President Trump and Vice President Pence echoed similar sentiments. In his State of the Union Address, President Trump stated, “It is time for the Congress to give these wonderful Americans the ‘right to try.’ ” About three weeks ago, Vice President Pence tweeted, “Let’s get this [right-to-try] DONE.”

Long before these calls to action, right-to-try laws had gained widespread popularity and acceptance at the state level. Since 2001, 38 states passed right-to-try legislation. In early 2017, a STAT article described right-to-try “becoming law of the land.”

Whether “law of the land” or not, current legislation is a clear step in this direction.

Senate Bill 204, would allow terminally ill patients to receive experimental drug access without the FDA’s approval. Instead, the patient would only need permission from their physician, the drug provider, and their state government.

The bill passed in the Senate last August but is facing an uphill battle in the House. The primary rhetoric impeding its progress is alarm that the bill would undermine the FDA’s authority. Among many holding this view is Kelly McBride Folkers, a research associate at the NYU School of Medicine’s Division of Medical Ethics, who recently wrote in a STAT piece:

The clinical trial process exists for a reason: to measure the effectiveness and safety of new drugs before they are released into the market. While our health care systems must try to help individual patients who want access to potentially lifesaving treatments, they must also protect the public’s health and the interests of future patients. This requires a delicate balancing act. By circumventing clinical trials, right-to-try legislation disrupts a system that exists for good reason.

Determining whether or not drugs are safe and effective is critical. However, right-to-try laws only apply to terminally ill patients who have exhausted all other options. It is inconceivable that granting them access would hinder “the public’s health and the interests of future patients.”

Further, the legislation would only allow access to experimental drugs and procedures that passed Phase 1 of the FDA’s approval process, which specifically tests for safety. Right-to-try allows patients to bypass Phase 2, Phase 3, and the new drug application process. These can take up to nine years to complete.

The clinical process is also biased against participation by those needing it most. If patients are too sick to travel (or too sick, period), they are often excluded from drug trials to avoid skewing statistical results.

As an alternative to right-to-try, and as a compromise to the current approval process, the bill’s critics often refer to the FDA’s compassionate use program.
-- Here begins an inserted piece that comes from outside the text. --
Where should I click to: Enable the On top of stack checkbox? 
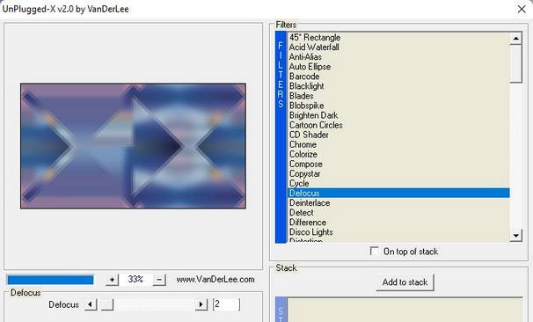375,252
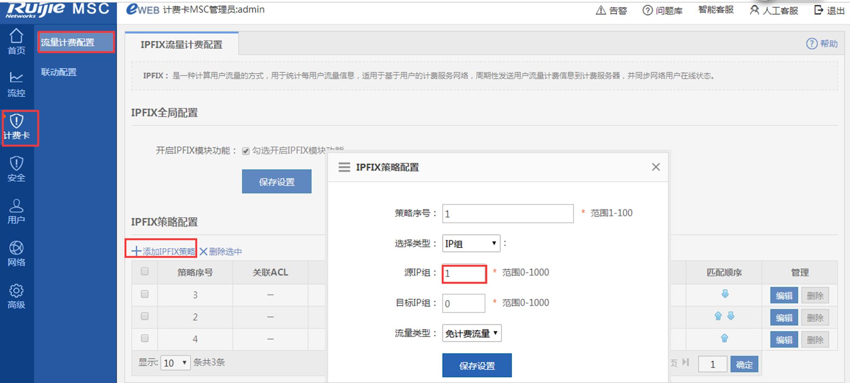Go to the 安全 security section

[16, 169]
The program allows terminally ill patients to access experimental drugs and procedures before they are fully approved, but this also requires FDA approval. As a recent Bloomberg piece notes, “The FDA already allows ‘compassionate use’ of medicines still in development, approving almost every one of the applications it receives within days, if not hours.”
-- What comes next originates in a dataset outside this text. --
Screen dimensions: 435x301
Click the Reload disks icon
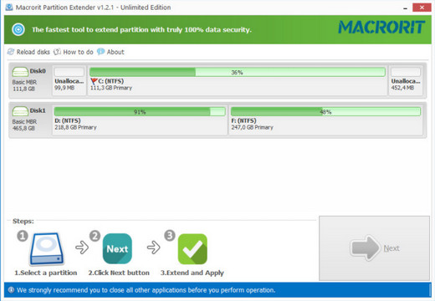[11, 52]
The program does seem to accept the vast majority of applications. But this is beside the point. The issue is not how frequently the FDA makes an exception (to its own rules). The issue how many dying patients have access to potentially lifesaving medication. Under this metric, we find the compassionate use program is a start at best.

From 2005 to 2014, the FDA received 8,922 compassionate use applications, or about 1,000 a year. This is a small fraction of the over 25,000 people who die yearly waiting for federal regulators to approve lifesaving medication. With only about 4 percent of terminally ill patients receiving access, attempts to balance compassion with regulatory authority appears to be a poor substitute for deregulation.

Do not be fooled by good intentions and rhetoric. Helping the terminally ill get access to unapproved treatment options while maintaining the FDA’s regulatory role is no balancing act. It is a justification to preserve cruel and unwarranted rules that do more harm than good. This injustice is exactly why the right-to-try message has earned widespread support and attention from top political figures.

For the patient’s sake, I hope it will be enough.

Raymond J. March is a Research Fellow at the Independent Institute and Assistant Professor of Economics at San José State University. His research examines the public and private provision and governance of healthcare in the United States, particularly in pharmaceutical markets.